Based on the permissions granted to the adversary-controlled S3 bucket, the approach can be used to trigger a DoS condition, execute code, manipulate or steal data, and even gain full control over the victim’s account without the user’s knowledge.

To maximize their chances of success, attackers can use Bucket Monopoly to pre-create unclaimed buckets in all available regions and store malicious code in the bucket. When the targeted organization first enables one of the vulnerable services in a new region, the malicious code will be executed unknowingly, potentially resulting in the creation of an admin user that can grant control to the attackers.

CloudFormation Vulnerability Overview

However, it is important to note that the attacker must wait until the victim deploys a new CloudFormation stack in a new region for the first time to successfully launch the attack. Modifying the CloudFormation template file in the S3 bucket to create a malicious admin user also relies on the victim account having permission to manage IAM roles.
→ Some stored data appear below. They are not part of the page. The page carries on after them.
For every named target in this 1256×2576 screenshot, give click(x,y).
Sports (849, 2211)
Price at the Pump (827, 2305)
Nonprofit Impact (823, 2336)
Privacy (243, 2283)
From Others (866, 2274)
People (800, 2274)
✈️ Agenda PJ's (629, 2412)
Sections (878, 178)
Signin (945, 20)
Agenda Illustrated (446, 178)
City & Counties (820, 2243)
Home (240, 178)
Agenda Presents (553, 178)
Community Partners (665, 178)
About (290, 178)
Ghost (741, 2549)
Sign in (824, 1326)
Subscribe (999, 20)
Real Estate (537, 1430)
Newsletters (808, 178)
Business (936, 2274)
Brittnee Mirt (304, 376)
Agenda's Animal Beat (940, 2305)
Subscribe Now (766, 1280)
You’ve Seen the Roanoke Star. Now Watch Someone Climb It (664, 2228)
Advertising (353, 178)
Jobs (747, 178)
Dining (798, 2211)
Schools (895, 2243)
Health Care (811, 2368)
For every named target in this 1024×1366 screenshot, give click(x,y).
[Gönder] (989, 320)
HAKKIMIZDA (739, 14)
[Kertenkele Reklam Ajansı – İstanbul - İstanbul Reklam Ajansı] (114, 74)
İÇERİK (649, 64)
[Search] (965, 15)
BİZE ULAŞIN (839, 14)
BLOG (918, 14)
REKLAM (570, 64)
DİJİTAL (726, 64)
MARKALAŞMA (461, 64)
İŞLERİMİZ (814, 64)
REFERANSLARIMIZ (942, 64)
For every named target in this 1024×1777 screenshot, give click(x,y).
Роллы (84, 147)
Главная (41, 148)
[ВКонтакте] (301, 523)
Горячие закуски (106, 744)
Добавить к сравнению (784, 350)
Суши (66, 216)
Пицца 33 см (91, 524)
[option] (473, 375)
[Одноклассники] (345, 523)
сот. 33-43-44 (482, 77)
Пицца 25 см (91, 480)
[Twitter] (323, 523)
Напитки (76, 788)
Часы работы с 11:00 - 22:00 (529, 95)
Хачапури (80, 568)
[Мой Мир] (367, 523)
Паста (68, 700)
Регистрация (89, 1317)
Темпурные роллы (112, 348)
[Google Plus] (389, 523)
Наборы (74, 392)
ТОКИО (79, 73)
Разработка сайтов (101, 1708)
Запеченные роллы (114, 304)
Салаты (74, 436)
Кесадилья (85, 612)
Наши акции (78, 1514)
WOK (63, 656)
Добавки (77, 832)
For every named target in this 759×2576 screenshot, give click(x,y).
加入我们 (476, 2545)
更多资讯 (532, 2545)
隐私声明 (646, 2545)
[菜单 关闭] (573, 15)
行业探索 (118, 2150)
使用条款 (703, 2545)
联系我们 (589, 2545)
Glue Vulnerability Overview

CodeStar Vulnerability Overview

Aqua said it found five other AWS services that rely on a similar naming methodology for the S3 buckets – {Service Prefix}-{AWS Account ID}-{Region} – exposing them to Shadow Resource attacks and ultimately allowing a threat actor to escalate privileges and perform malicious actions including DoS, information disclosure, data manipulation, and arbitrary code execution.

• AWS Glue: aws-glue-assets-{Account ID}-{Region}
• AWS Elastic MapReduce (EMR): aws-emr-studio -{Account ID}-{Region}
• AWS SageMaker: sagemaker-{Region}-{Account ID}
• AWS CodeStar: aws-codestar-{Region}-{Account ID}
• AWS Service Catalog: cf-templates-{Hash}-{Region}

The company also noted that AWS account IDs should be considered secret, contrary to what Amazon claims in its documentation, as they can be used to conduct similar attacks.

“This attack vector not only affects AWS services, but also many open source projects that organizations use to deploy resources in their AWS environments,” Aqua said. “Many open source projects automatically create S3 buckets as part of their functionality or instruct their users to deploy S3 buckets.”

“Instead of using predictable or static identifiers in the bucket name, it is recommended to generate a unique hash or random identifier for each region and account, and include that value in the S3 bucket name. This approach helps protect against attackers who prematurely claim your bucket.”